The cognitive and neural mechanics of reading are real, I’m convinced, the evidence is good even without brain imaging, and the Science of Reading is warranted to make claims about their importance in reading theory. Children need to be able to decode words. But evidence about what happens in the brain cannot, on its own, warrant claims about what should happen in the classroom.

Failure to respect the limits of cognitive science has created a cargo cult. Wearing the robes of cognitive science — citing the right studies, performing the right rigor against gold-standard p-values — and assuming that the authority of brain-level evidence transfers to classroom-level claims it was never designed to warrant, the SoR movement sold scripted phonics programs that now consume the better part of first grade in some states, while the public reads NAEP scores as the verdict on whatever policy was last enacted.

No well-prepared reading teacher skips phonics in first grade. The question is not whether to teach phonics. The question is how — under what classroom conditions, with what task and participant structures, supported by what discursive practices, sequenced over what trajectory, for which children in which settings?

Those questions are pedagogical, not cognitive, and the evidence that warrants answers does not come from brain imaging or laboratory studies of word recognition. It comes from a different research tradition entirely. Unfortunately, the Science of Reading has captured that ground with state-level legislation.

Learning science is that tradition. It is ecological, organic, committed to generative designs in real classrooms — committed, that is, to the proposition that classrooms are sites of cultural reproduction and contestation, and that any intervention lives or dies by how it thrives in that soil.

The school-to-prison pipeline and deficit framings of “remediation” are not bugs in such a soil; bugs would be good. They are the soil. Design-based research emerged in the early 1990s as a methodological response to this problem, and over three decades it has developed a stringent research methodology.

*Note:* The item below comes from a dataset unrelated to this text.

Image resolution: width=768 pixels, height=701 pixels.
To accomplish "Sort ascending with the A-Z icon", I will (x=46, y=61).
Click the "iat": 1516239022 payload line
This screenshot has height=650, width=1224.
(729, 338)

The Science of Reading makes classroom prescriptions that only design-based research is equipped to warrant. The root issue is not experimentalism; empirical evidence is necessary in the lab and in the classroom. The issue is the alignment of claims to warrants. It’s one thing to claim that children with weak phonemic awareness co-occur with difficulty in learning to read. It’s another to say, “Do this phonics activity every day in your classroom for thirty minutes.”

Three essays published in The Journal of the Learning Sciences anchor this welcome tradition, which has emerged into the mainstream in recent years. Allan Collins (1990), working in parallel with Ann Brown, names the unit of analysis — the design experiment — and identifies the variables, the grain sizes, and the theoretical ambitions that distinguish principled classroom research from the ad hoc innovation studies that preceded it.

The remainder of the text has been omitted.